OK. That helps. 1) correct. So long as you're far from the tipping point herd immunity %, no, 1 more unnvaccinated person doesn't increase risks much for other unvaccinated people and the vaccinated people should mostly be fine anyway.
Part 2 is conditional. The risk of infection spreading is very non-linear. There's a tipping point, that's different from place to place (population density is a factor) and from disease to disease. Let's say the magic number for a certain population is 78% Then (and I'm making up these numbers) if 90% get the vaccine, 0.1% get sick in a given year.
85% -> .2% sick.
80%-> .5% sick.
78%->1% sick.
77%->5% sick
76%->10% sick(epidemic among the unnvaccinated)
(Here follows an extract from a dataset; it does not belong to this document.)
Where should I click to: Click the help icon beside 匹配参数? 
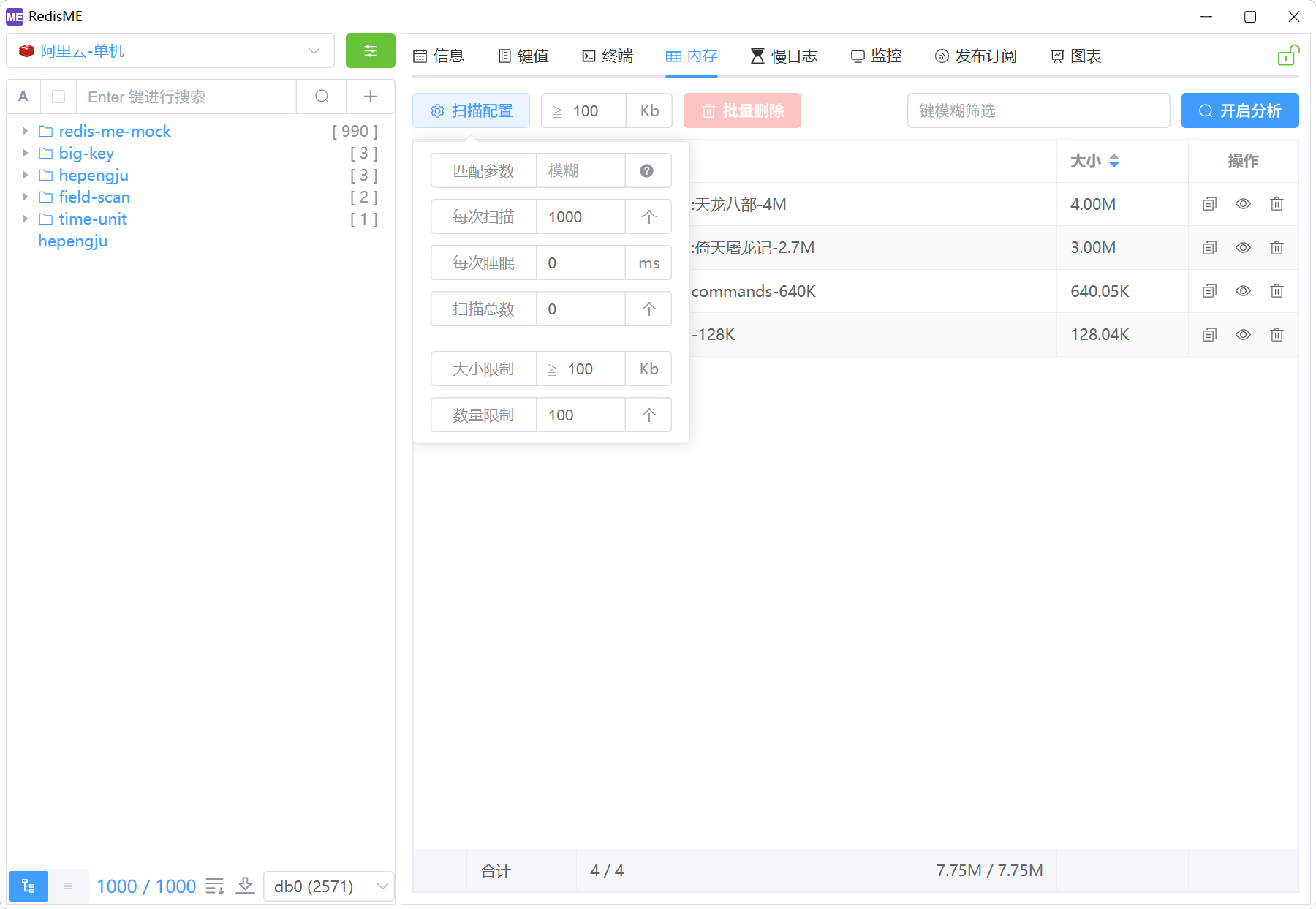pyautogui.click(x=647, y=171)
Again, I made up the numbers, but that's what I mean by 'tipping point'. If enough member of the herd are immune, we have 'herd immunity', meaning the disease is unlikely to spread through the herd because a sick person isn't likely to run into another unnvacinated person. When the number of anti-vaxxers gets too high, we lose herd immunity. But that assume a random distribution of vaccinated and unvaccinated people.
This effect is compounded by the fact that anti-vaxxers tend to be in the same social groups. So if you have a compromised immune system and you pass someone on the street that's not vaccinated but is in a group that has herd immunity and unvaccinated people are evenly distributed, there's not much of a chance they will be infected. But if a group of unvaccinated people all have their kids in the same school, there's a much higher chance when you walk by them that they will be infected.
Proof is in the news with these outbreaks.